I first learned of the actual business reality of managing money in 1990. A young stock analyst at Goldman Sachs rolled out his new coverage of the then nascent public investment industry by saying, “The business of managing money is not about managing money … it is about gathering assets.” Whoa! The investment world did not like that kind of candor. In fact, he was excoriated for it. But it was the truth. After all, how much a portfolio manager makes depends on how much he has under management. And the driver for that reality is performance. Peter Lynch made Fidelity famous and very rich just as Bill Miller would start to do for Legg Mason Wood Walker beginning in 1991.
But how does one achieve performance? First, you have to have the right environment; an environment in which individual stocks are traded … individually. This can only occur in a low correlated market. For the past seven years we have had a stock market moving with a correlation of 75% to 95%. Normal stock correlation is historically 26%. We can easily understand 75% to 95% in a declining market because everyone wants to sell. But in an up market there is no reason other than ETFs and index funds trade with a 100% correlation. Pair that with high-frequency trading and it can amount to 80% of trading volume without price discovery. And price discovery is the very reason markets exist!
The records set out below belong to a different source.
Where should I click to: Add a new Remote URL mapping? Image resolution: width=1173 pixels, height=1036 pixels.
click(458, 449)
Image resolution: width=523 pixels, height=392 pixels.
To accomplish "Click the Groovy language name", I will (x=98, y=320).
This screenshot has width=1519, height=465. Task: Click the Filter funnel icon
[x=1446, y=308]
It may seem strange to refer to money management as a game. But keep in mind “the business of managing money is not about managing money, it is about gathering assets.” Nothing gathers assets faster than a mutual fund with “hot” performance. It is the difference between running a pooled account and a separate account. A mutual fund is a pooled account. A separate account is one with your name on the portfolio; it and the tax consequencs are unique to you. And so is the performance risk taken by a portfolio manager. If one is after performance, then you own as few stocks as possible. Ten to fifteen is ideal but no more than twenty. It’s called a concentrated portfolio.
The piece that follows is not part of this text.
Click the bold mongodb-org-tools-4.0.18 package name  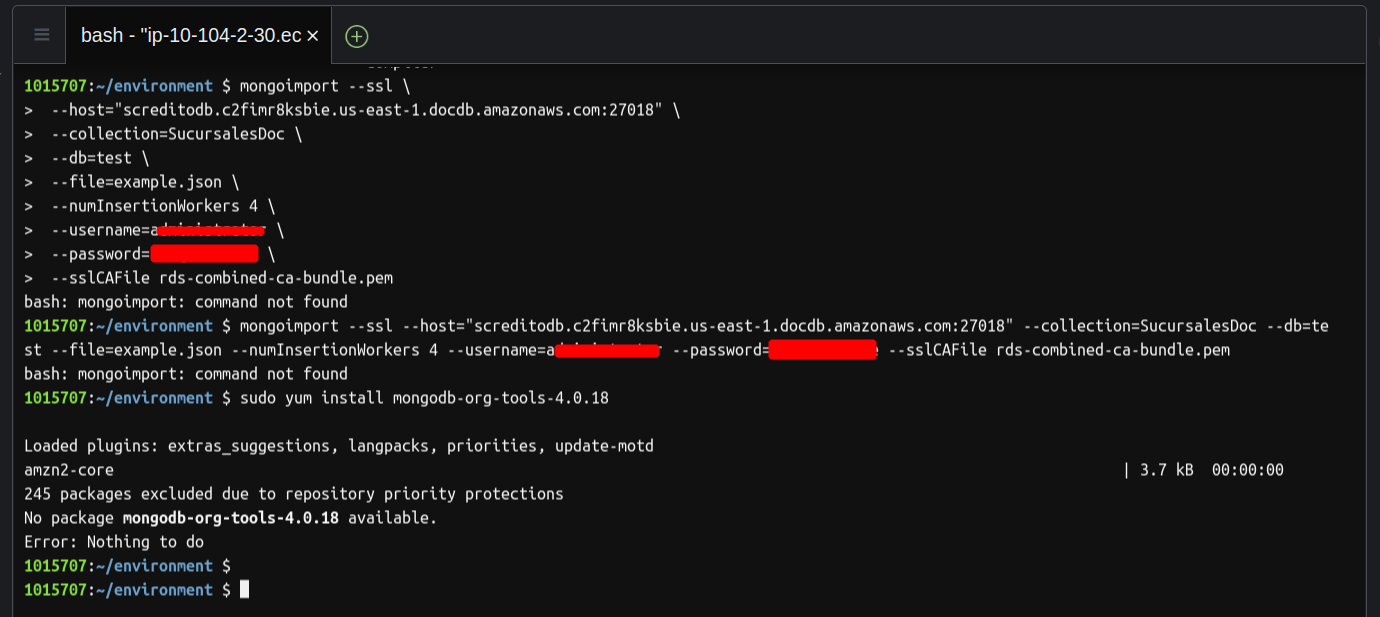(x=230, y=518)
Bill Miller’s management style was an example of the strategy. With it, he established a record 15 consecutive years of beating the S&P 500. At one point, four stocks were 50% of his portfolio. But when the debt crisis hit, he went from having the best record in the business to one of the worst. That is the inherent danger of a concentrated portfolio. It is a game. For the separate account manager, a concentrated portfolio is not an option. We have a fiduciary responsibility to the individual client. And that is the key difference between a pooled mutual fund customer and a separate account client.